[Opening Input data section]

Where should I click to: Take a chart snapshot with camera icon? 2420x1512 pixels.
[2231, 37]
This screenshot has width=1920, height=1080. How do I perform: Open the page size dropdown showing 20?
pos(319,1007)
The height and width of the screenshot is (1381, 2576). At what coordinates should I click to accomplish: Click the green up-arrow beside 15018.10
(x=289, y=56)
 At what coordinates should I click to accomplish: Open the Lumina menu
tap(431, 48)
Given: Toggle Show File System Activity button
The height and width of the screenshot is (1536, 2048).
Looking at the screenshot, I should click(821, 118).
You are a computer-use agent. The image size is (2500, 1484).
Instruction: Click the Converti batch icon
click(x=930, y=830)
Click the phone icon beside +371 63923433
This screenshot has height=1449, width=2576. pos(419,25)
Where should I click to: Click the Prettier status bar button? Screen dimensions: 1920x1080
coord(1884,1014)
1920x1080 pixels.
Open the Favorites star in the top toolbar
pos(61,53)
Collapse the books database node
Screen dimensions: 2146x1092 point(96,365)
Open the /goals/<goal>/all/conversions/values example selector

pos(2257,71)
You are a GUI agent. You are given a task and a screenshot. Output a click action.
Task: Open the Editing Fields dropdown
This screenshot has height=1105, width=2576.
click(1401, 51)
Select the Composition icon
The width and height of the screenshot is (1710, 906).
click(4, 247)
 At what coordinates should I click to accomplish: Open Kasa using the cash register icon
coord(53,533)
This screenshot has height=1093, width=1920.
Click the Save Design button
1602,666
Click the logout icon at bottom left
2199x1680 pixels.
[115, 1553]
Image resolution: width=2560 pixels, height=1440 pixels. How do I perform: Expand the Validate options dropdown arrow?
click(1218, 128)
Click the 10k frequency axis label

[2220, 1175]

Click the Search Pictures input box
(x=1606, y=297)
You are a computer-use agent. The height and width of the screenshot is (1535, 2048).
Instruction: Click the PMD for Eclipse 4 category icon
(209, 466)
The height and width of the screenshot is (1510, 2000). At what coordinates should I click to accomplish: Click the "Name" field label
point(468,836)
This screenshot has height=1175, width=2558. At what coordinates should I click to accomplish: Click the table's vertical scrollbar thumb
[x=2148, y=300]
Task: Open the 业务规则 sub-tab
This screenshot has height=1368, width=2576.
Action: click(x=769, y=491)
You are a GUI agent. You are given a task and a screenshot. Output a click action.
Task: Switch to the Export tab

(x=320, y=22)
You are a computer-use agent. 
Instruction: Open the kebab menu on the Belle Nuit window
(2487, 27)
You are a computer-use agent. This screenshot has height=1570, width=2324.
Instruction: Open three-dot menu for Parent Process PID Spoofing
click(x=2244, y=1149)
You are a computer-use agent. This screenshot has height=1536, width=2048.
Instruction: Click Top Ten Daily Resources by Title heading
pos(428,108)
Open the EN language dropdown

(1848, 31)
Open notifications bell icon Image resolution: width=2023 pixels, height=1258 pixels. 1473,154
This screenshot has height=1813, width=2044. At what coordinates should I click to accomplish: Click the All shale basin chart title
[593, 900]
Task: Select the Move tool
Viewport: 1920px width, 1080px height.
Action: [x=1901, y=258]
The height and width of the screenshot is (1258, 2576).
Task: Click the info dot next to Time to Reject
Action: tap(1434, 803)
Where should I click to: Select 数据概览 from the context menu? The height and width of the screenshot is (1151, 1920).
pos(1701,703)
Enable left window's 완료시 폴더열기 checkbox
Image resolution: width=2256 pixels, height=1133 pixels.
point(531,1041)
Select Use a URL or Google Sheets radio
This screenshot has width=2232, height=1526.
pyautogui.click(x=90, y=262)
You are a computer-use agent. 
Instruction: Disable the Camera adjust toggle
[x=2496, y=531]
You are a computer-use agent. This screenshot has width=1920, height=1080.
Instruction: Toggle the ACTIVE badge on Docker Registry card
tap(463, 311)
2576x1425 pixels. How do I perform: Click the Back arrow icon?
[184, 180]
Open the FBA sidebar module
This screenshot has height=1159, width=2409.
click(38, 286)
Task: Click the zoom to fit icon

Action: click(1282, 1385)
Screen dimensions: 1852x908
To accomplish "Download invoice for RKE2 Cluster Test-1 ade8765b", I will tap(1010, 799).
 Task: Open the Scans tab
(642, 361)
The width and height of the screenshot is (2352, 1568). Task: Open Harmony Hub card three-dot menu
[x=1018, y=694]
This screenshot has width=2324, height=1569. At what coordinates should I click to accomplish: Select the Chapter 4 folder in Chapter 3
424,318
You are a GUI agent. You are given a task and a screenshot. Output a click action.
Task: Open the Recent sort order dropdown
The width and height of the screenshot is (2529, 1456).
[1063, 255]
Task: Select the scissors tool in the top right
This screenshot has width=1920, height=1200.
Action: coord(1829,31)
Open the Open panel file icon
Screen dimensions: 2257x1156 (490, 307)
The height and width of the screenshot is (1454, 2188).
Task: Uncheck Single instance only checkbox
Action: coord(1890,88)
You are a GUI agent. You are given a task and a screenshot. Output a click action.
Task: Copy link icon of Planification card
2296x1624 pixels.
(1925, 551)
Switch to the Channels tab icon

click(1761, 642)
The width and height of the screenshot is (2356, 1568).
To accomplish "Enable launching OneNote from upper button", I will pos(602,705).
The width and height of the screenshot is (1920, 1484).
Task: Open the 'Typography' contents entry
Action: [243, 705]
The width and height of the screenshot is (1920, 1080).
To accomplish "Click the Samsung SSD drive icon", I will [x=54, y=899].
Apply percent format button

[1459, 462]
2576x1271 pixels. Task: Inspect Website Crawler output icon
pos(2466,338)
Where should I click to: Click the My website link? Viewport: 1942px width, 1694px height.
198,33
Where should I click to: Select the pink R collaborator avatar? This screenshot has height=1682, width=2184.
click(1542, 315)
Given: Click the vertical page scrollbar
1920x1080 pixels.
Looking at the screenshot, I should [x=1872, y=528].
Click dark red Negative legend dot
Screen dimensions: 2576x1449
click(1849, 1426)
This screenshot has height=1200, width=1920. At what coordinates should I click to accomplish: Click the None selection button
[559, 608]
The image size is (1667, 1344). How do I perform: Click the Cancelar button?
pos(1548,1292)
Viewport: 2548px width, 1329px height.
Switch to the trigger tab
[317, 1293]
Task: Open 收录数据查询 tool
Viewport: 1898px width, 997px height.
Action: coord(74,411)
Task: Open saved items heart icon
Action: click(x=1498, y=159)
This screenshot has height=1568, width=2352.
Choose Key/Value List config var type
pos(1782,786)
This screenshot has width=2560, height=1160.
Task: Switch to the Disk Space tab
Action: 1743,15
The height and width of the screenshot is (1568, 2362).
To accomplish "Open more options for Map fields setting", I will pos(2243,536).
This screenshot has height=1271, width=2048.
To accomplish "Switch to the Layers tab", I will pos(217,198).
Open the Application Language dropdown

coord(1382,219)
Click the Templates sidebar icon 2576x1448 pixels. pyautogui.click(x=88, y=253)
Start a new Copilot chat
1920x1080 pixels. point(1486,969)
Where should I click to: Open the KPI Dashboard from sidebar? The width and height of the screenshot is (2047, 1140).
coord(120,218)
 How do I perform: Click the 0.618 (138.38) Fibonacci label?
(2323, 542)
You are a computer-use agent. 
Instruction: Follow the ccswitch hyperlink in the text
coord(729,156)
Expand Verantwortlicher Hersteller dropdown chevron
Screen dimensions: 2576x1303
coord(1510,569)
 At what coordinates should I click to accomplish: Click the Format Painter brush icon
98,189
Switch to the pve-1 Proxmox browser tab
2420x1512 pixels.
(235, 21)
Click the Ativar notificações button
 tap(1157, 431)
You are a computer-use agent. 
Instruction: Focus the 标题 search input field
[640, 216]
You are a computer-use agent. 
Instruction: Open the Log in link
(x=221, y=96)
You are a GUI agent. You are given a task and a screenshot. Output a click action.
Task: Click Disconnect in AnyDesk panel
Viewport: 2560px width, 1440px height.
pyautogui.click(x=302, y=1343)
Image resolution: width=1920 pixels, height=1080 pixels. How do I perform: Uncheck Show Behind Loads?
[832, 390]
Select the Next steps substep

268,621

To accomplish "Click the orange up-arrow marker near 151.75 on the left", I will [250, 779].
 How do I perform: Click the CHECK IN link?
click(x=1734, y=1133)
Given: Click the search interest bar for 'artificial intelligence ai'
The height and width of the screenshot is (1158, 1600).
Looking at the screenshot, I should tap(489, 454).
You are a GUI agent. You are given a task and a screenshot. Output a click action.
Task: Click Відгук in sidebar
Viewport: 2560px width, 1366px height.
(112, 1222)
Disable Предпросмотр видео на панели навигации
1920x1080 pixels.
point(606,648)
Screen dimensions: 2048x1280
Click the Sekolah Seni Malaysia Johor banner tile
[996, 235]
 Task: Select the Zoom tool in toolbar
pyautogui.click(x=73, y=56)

[Closing Input data section]

### Your objective
Write out only the lines that run from the line containing "Open the Open panel file icon" through the line containing "Task: Copy link icon of Planification card", both included, exactly as they appear above.

### Output below
Open the Open panel file icon
Screen dimensions: 2257x1156 (490, 307)
The height and width of the screenshot is (1454, 2188).
Task: Uncheck Single instance only checkbox
Action: coord(1890,88)
You are a GUI agent. You are given a task and a screenshot. Output a click action.
Task: Copy link icon of Planification card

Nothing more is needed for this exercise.